Within equity markets, however, U.S. stocks currently appear less compelling than their emerging market or even European counterparts. Corporate earnings growth for this year is expected to remain in double digits, yet on Wall Street investors are increasingly favouring small-cap stocks. At the sector level, commodity-related industries – particularly energy – appear especially well positioned.

The recovery phase remains less supportive for bond markets. When economic conditions are strong, central banks are under less pressure to cut interest rates. While rate cuts are currently expected in the U.S., the policy rate applies primarily to overnight transactions and is therefore unlikely to materially affect longer maturities. This is particularly relevant given that Kevin Warsh, who is set to take office as Fed Chair in May, has indicated that he does not intend to implement measures targeting the long end of the yield curve.

Hungarian government bonds, however, offer a more constructive outlook, supported by the relative stability of the forint and attractive yield levels. Should investors begin to price in the possibility of a government change in the upcoming spring parliamentary elections – potentially unlocking EU funds – this could lead to further appreciation in Hungarian government bond markets.

VIG EUR Portfolios

In light of current market trends, we have left the composition of our more conservative, prudently managed portfolio unchanged.

In our higher-risk, dynamic model portfolio, however, we replaced our holding in the VIG Marathon Selection Fund with the VIG MoneyMaxx Emerging Markets Absolute Return Fund.

This year could prove favourable for emerging equity markets. Valuations remain attractive, and corporate earnings growth may exceed 20%. Combined with the weakening U.S. dollar, these factors could position emerging markets as a preferred destination for global capital rotating away from Wall Street.

VIG USD Portfolios

We have also implemented tactical adjustments in our USD-based model portfolios. The composition of the more conservative portfolio remains unchanged. In the higher-equity, dynamic model portfolio, however, we replaced the VIG Alfa Absolute Return Fund with the VIG MoneyMaxx Emerging Markets Absolute Return Fund, reflecting the favourable outlook for emerging equity markets discussed earlier.

The largest portfolio allocation continues to be the VIG Active Beta Flexible Allocation Fund, which provides broad exposure to Europe’s most popular listed equities while maintaining a strong risk management framework.

Disclaimer

This is a distribution announcement. Detailed information is needed to make a well-founded investment decision. Please inform yourself thoroughly regarding the Fund’s investment policy, potential investment risks and distribution in the Fund’s key investment information, official prospectus and management regulations available at the Fund’s distribution outlets and on the Asset Management’s website (www.vigam.hu). The costs related to the distribution of the fund (buying, holding, selling) can be found in the fund’s management regulations and at the distribution outlets. Past returns do not predict future performance. Please note that in comparison with other investment funds, the return achieved may be affected by differences in the reference index and therefore the investment policy.

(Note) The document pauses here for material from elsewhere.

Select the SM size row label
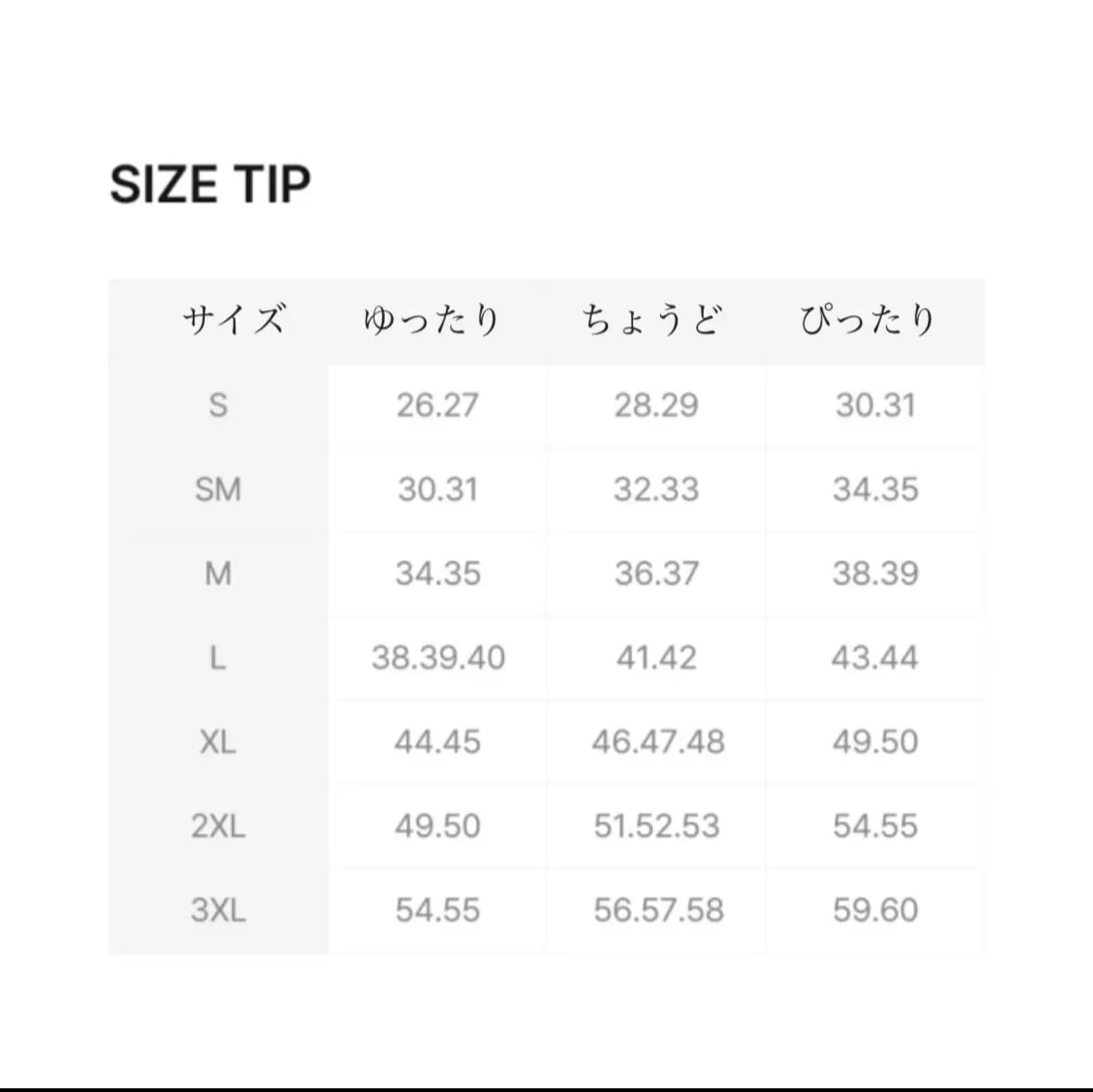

The future performance that can be achieved by investing may be subject to tax, and the tax and duty information relating to specific financial instruments and transactions can only be accurately assessed on the basis of the individual circumstances of each investor and may change in the future. It is the responsibility of the investor to inform himself about the tax liability and to make the decision within the limits of the law.

The information contained in this leaflet is for informational purposes only and does not constitute an investment recommendation, an offer or investment advice. VIG Asset Management Hungary Closed Company Limited by Shares accepts no liability for any investment decision made on the basis of this information and its consequences.

The Asset Management’s license number for managing alternative investment funds (AIFM) is: H-EN-III-6/2015. The Fund Manager’s license number for UCITS fund management (collective portfolio management) is: H-EN-III-101/2016.